- [Directions for this task] Leaving out all pictures, return exactly the lines from the one that contains "Task: Select the" through the end of the data below.

- [Data extract]

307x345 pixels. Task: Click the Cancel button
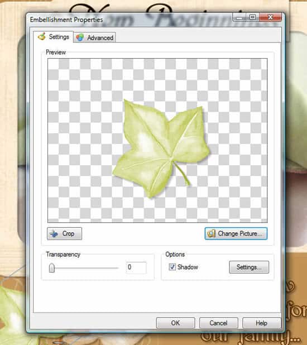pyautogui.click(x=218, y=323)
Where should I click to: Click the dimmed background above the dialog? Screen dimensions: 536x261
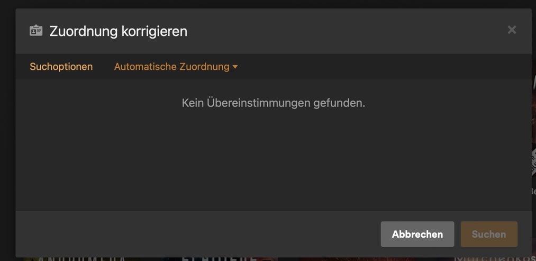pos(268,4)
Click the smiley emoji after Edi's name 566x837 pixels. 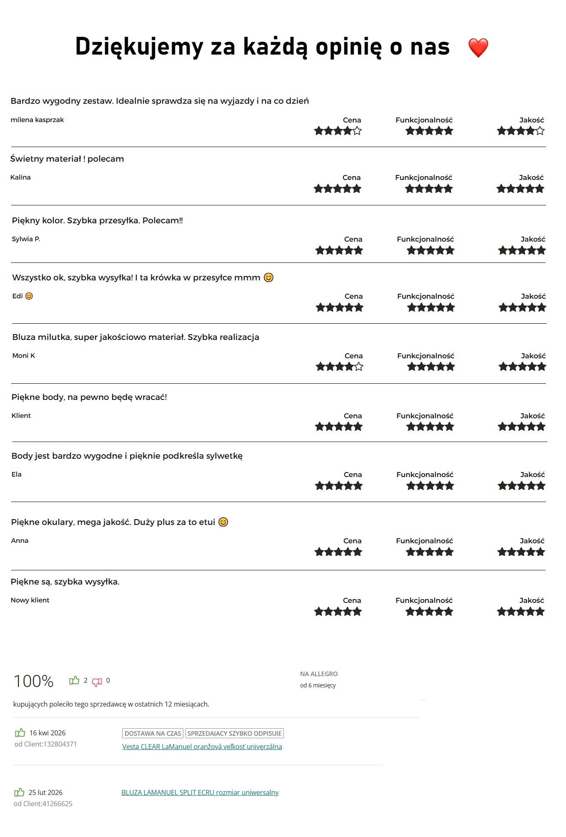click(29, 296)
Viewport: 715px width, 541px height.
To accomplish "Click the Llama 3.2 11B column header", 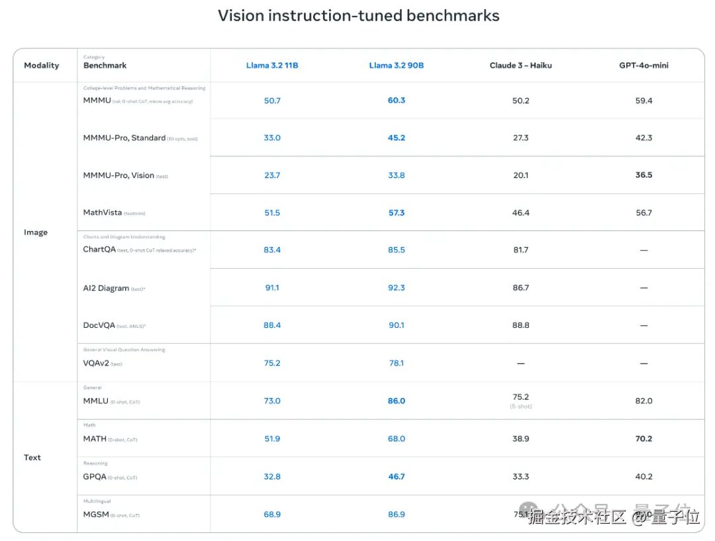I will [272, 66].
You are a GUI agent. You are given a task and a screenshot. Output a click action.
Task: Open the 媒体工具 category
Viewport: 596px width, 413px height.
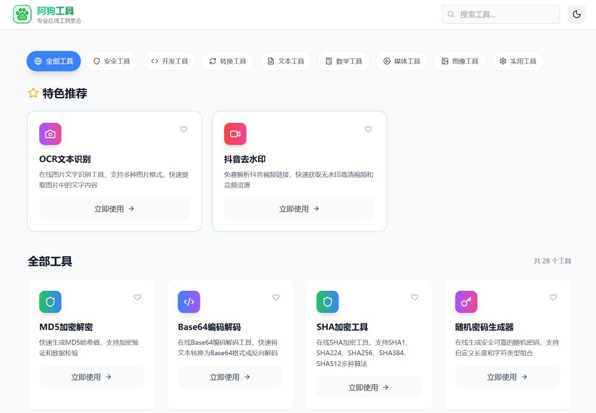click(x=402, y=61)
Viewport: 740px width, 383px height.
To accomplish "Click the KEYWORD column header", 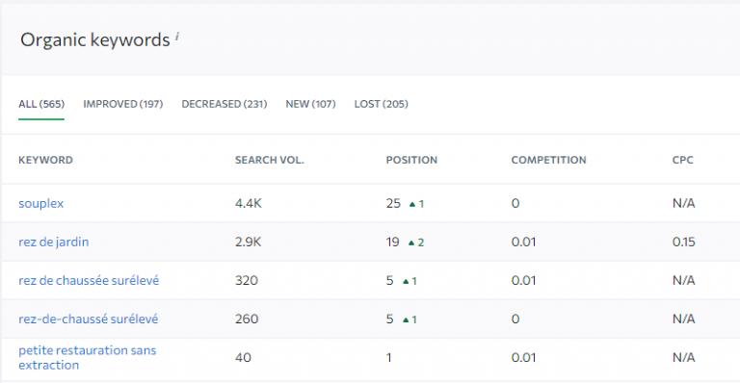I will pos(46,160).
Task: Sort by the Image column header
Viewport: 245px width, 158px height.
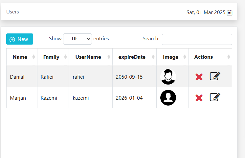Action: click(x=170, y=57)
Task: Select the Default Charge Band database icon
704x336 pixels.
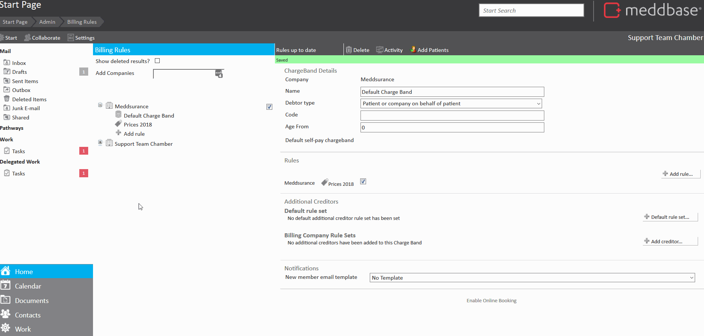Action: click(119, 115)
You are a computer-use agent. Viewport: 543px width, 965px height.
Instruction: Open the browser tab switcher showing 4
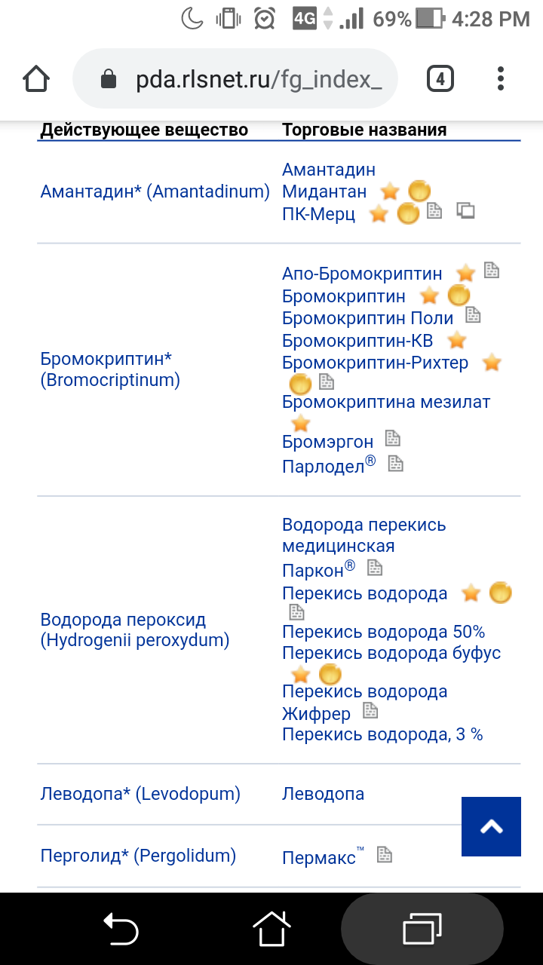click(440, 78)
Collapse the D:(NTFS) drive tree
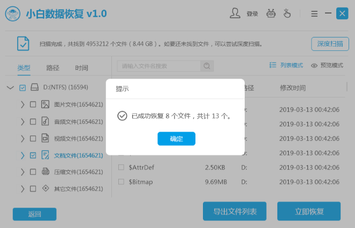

- [Task answer]
Task: Select the Default Charge Band database icon
704x336 pixels.
Action: click(119, 115)
You are a computer-use agent. Viewport: 543px width, 965px height.
Instruction: Open the browser tab switcher showing 4
click(440, 78)
Collapse the D:(NTFS) drive tree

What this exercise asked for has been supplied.